Mel Brooks has brought out a couple of outrageously funny movies, and Leslie Nielson has starred in his own series, but this one measures up to neither standard, alas.
One of the problems is that the original "Dracula" with Bela Lugosi was so perfect in its thingness that, after only a few viewings, it's practically a self parody. In the 1930s version, Lugosi serves some drugged wine to Renfield. Renfield: "Aren't you having any?" Dracula: "I never drink -- wine." I doubt that the people involved in the production intended the line to be a joke, but that's what it's become. In Mel Brooks' version, the line is repeated and the camera holds on Leslie Nielson's face, waiting for the laughs to die down.

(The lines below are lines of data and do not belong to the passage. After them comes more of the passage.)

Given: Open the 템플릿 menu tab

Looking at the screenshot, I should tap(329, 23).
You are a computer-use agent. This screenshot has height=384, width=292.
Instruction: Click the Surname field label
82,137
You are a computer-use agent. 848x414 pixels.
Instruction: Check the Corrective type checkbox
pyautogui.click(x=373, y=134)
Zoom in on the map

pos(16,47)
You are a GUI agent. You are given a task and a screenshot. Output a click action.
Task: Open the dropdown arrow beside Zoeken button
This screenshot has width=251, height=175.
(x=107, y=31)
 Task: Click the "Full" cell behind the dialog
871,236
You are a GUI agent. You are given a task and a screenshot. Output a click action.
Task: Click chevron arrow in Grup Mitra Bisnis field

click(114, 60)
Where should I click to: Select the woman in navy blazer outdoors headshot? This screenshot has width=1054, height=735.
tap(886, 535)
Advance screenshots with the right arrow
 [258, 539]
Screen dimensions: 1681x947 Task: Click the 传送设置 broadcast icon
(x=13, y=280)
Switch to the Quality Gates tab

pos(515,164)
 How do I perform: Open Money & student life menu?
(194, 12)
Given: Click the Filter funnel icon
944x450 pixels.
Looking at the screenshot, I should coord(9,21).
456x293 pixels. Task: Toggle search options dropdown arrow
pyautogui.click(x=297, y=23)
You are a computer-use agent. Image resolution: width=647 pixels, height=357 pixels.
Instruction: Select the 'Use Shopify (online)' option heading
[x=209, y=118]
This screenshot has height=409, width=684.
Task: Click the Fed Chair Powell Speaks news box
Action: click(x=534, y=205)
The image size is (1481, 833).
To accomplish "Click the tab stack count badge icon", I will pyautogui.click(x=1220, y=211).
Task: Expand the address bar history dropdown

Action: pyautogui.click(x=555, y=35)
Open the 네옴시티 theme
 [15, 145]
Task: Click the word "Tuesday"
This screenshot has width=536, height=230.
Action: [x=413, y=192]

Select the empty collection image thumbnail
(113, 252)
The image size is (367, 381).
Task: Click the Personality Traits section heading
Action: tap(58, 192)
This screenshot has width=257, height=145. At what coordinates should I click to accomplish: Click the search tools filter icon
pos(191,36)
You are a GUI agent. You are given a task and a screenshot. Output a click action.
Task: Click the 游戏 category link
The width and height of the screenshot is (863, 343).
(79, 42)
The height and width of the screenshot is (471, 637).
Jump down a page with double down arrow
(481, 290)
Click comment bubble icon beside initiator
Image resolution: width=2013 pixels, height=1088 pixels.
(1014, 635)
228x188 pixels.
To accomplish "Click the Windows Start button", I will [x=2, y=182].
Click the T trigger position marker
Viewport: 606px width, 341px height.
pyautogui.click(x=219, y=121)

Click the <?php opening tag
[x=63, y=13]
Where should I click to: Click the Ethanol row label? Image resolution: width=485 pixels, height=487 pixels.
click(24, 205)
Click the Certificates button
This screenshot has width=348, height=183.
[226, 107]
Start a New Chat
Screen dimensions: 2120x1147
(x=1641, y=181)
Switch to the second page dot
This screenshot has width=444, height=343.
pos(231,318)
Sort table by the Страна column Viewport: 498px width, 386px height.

A second problem is that the gags vary from funny to silly, as is usual with Brooks, but there aren't enough of either kind. We seem to follow the 1930s version fairly closely, almost as if it were to be taken seriously. And the jokes that pad out the scenes simply aren't that amusing. In one conversation (in "ancient Moldavian") both Nielson and Brooks try to get the last word in. It drags on. And in the last scene of the movie, Brooks is alone with the coffin containing the now thoroughly cremated Nielson. He glances around, slyly opens the coffin an inch, and shouts in the last word of the ancient Moldavian conversation they'd had half an hour earlier, then slams the coffin shut and strides out with a look of satisfaction. If that's the best that could be done for a climactic gag, well, there's a problem.
There are other problems. Brooks is okay in the part of Van Helsin, but Leslie Nielson is a bit old for the part of Dracula, and he doesn't have the accent. (It ought to be overblown in a movie like this.) See George Hamilton do a better job with better lines in HIS Dracula parody, "Love At First Bite".
It's not a total waste and there are some funny moments. It's just that there aren't enough of them.